Это дает такой же мистицизм неопределенного как ироническое умолчание,
намек, недомолвка. Суть символической активности, в таком случае, составляет
закон контрастного преобразования, переоценки ставшего значения,
пародирования устойчивого смысла. Символ многозначен, чреват смыслом, но его
бесконечное содержание постоянно умаляет собственную феноменологию, и он
становится понятием о ‘нечто’.
Как писал художник Одилон Редон: “Ощущение тайны - это постоянное пребывание
в двусмысленности, обнаружение двойных, тройных аспектов, предположительных
отличий (образ в образе), форм становящихся, организующихся в зависимости от
установок сознания зрителя. Все вещи более чем суггестивны, поскольку они
являются нам, кажутся”.

ПЕРЕЧЕНЬ:
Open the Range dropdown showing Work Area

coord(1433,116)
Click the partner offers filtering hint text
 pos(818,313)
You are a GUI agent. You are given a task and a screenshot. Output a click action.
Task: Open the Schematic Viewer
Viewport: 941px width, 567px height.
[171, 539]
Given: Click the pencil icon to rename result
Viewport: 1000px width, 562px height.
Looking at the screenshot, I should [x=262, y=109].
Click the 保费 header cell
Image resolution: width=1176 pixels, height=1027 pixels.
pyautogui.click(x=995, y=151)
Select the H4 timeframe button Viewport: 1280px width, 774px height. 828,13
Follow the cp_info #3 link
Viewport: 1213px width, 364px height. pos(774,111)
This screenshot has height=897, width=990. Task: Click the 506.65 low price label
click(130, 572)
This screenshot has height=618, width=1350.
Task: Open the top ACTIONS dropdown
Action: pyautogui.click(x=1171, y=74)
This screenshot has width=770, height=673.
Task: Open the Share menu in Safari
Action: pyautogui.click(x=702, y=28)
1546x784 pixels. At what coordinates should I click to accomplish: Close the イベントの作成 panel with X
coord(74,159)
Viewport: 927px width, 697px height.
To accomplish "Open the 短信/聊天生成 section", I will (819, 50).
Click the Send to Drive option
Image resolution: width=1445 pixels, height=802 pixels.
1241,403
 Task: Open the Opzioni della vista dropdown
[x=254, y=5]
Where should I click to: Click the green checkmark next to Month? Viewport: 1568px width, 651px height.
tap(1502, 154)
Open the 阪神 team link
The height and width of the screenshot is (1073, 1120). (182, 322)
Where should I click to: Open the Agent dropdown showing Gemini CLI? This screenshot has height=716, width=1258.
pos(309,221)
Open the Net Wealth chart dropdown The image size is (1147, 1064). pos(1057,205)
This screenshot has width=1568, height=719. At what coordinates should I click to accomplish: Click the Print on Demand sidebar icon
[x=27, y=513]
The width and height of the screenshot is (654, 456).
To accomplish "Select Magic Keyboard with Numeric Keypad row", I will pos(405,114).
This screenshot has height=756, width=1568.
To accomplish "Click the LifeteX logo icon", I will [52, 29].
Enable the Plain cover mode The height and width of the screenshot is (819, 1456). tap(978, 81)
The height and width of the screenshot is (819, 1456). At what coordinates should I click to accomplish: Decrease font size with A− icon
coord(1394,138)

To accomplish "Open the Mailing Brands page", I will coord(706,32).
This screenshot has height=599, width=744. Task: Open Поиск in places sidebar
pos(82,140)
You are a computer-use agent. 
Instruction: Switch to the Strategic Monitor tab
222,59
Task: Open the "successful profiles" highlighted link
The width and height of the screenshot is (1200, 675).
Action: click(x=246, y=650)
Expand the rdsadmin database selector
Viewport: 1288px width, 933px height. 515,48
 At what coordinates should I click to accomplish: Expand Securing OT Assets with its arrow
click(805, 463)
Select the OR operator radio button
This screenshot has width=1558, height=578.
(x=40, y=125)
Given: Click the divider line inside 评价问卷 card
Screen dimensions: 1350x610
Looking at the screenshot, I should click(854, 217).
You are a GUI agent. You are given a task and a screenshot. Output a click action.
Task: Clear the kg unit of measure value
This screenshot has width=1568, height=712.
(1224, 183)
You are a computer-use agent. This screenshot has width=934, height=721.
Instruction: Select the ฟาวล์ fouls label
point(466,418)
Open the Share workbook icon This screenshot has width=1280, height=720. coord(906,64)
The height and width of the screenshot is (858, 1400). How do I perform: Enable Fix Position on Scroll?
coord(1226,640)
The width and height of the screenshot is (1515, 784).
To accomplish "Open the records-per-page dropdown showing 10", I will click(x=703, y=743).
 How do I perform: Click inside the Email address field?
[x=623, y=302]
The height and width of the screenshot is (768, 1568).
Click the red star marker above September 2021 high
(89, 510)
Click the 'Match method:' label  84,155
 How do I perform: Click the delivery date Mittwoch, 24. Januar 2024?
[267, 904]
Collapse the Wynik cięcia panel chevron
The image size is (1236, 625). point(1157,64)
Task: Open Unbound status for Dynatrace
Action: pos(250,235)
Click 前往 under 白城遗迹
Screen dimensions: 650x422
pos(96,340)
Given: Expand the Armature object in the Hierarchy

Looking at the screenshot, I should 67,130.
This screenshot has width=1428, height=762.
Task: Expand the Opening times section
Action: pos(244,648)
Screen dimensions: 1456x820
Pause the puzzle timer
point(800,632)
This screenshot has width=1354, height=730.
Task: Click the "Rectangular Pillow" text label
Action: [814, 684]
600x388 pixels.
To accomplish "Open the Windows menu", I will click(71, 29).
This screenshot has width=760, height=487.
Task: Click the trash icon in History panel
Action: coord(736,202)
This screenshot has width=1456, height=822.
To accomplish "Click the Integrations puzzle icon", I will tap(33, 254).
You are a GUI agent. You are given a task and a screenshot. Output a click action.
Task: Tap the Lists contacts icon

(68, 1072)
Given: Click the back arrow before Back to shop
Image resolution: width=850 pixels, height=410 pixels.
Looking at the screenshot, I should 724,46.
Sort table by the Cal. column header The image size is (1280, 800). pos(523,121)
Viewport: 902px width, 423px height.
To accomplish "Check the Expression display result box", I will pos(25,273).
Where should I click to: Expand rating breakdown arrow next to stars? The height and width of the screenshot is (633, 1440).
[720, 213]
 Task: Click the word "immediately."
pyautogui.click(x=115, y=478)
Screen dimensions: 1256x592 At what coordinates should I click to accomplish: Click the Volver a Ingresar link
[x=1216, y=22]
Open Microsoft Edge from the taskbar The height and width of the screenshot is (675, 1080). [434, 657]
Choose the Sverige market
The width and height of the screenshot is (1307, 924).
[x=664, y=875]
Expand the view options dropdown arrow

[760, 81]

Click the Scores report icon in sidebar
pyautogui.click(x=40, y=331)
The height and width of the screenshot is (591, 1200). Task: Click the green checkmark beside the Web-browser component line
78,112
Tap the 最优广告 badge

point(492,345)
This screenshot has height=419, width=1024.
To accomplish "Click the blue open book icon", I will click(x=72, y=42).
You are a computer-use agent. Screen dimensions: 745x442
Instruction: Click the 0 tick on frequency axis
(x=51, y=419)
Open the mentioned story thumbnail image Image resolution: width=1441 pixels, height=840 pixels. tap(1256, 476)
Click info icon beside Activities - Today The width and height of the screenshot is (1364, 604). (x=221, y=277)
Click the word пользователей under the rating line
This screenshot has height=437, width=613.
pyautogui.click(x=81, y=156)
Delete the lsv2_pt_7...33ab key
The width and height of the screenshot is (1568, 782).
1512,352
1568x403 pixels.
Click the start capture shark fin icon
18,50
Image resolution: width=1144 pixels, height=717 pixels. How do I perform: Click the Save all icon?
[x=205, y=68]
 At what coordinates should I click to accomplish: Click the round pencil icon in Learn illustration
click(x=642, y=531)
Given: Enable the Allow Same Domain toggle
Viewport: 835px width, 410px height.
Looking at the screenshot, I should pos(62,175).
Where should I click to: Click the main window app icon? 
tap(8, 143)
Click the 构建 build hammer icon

ЗАДАНИЯ:
1. Кому исходный текст приписывает слова об ощущении тайны?
2. Определите, согласуется ли каждое утверждение с исходным текстом. Ответ подтвердите точной цитатой.
(a) Символ в исходном тексте назван однозначным.
(b) Суть символической активности составляет закон контрастного преобразования.
(c) Редон определяет ощущение тайны как постоянное пребывание в двусмысленности.

ОТВЕТЫ К ЗАДАНИЮ:
1. Художнику Одилону Редону.

2.
(a) Нет: «Символ многозначен, чреват смыслом».
(b) Да: «Суть символической активности, в таком случае, составляет закон контрастного преобразования».
(c) Да: «Ощущение тайны - это постоянное пребывание в двусмысленности».